### 文書の抜粋:
-=-=-=-=-
市民集会での阿部浩己(神奈川大学)さんの報告

 二月五日、「テロにも報復戦争にも反対!市民緊急行動」が開いた学習集会で、国際法学者の阿部浩己さんがアメリカの「反テロ報復戦争」について、大変興味深い講演をした。
 各地の平和運動家の皆さんにとっても有意義なものであると思われるので、本紙の文責で講演要旨を二回にわたって掲載する。(編集部)


@ はじめに

 一月八日の朝日新聞に「民間死者三七〇〇人余、アフガン、同時テロ越す」というのがあった。
 アメリカのある大学教授が集計したもので、週刊誌「タイム」に載った。昨年十二月六日の時点でアフガンでの一般市民の死者が三七六七人で、誤爆、誤って殺してしまった数だ。これは九月十一日の事件の死者、この時点で三二二五人より上回った。
 もうひとつ、ジャパンタイムスの一月十六日付投書欄に載っていた記事で、FAO(国連食糧農業機構)の統計で、去年九月十一日の一日で、世界で子どもだけで三六六一五人が飢餓で亡くなった。
-=-=-=-=-
### データ部分:
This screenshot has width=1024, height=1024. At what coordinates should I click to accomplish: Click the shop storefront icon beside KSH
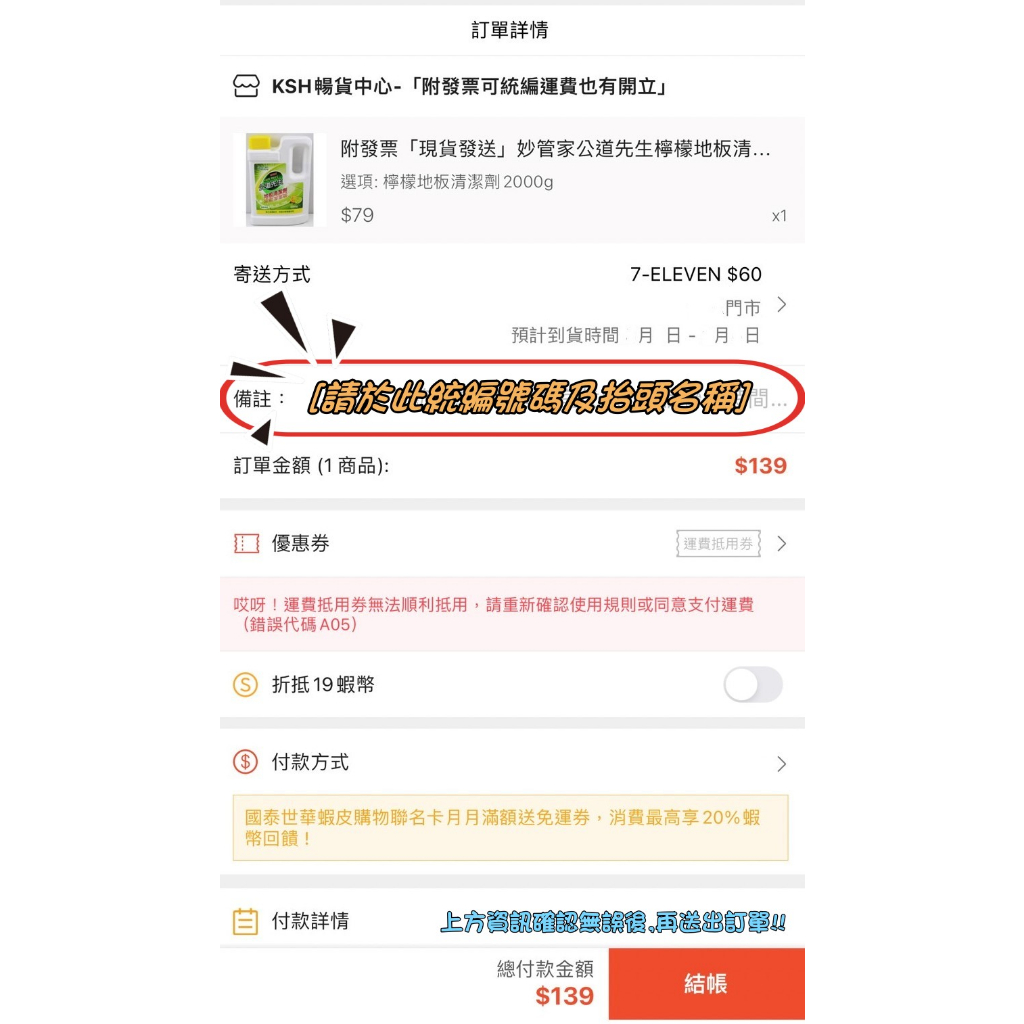(246, 86)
-=-=-=-=-
### 課題の内容:
• A. 講演報告から、「一月八日の朝日新聞に「民間死」で始まり「六一五人が飢餓で亡くなった。」で終わる部分をそのまま返してください。
• B. 講演報告の続きを、最後に示された文のあとから書き足すこと。

### 各課題の解答:
• A.
一月八日の朝日新聞に「民間死者三七〇〇人余、アフガン、同時テロ越す」というのがあった。
 アメリカのある大学教授が集計したもので、週刊誌「タイム」に載った。昨年十二月六日の時点でアフガンでの一般市民の死者が三七六七人で、誤爆、誤って殺してしまった数だ。これは九月十一日の事件の死者、この時点で三二二五人より上回った。
 もうひとつ、ジャパンタイムスの一月十六日付投書欄に載っていた記事で、FAO(国連食糧農業機構)の統計で、去年九月十一日の一日で、世界で子どもだけで三六六一五人が飢餓で亡くなった。

• B.
 九月十一日の「同時多発テロ」にだけ焦点があてられているが、その結果としてアフガニスタンでは「テロ」で引き起こされた死者の数以上の死者がでているし、一日だけでもこれほど多くの子どもが亡くなっている。こういう大きな不条理を抱えた国際社会の法が国際法だ。国際法を勉強してくると、国際法とは一体なんのためにあるのだろうかという疑問がだんだん脹らんでくる。その脹らんできた疑問をさらに大きくしたのが、去年の九月十一日の事件を契機として起った、アメリカの戦争というよりは一方的な襲撃というべき戦争だ。

A 国際法はなぜ沈黙を強いられたのか

 今回のアメリカの一連の軍事行動、「報復戦争」を通じて感じたのは国際法が一貫して沈黙を強いられてきたことだ。そして同時に、国際法がその姿を変容させつつあるということだ。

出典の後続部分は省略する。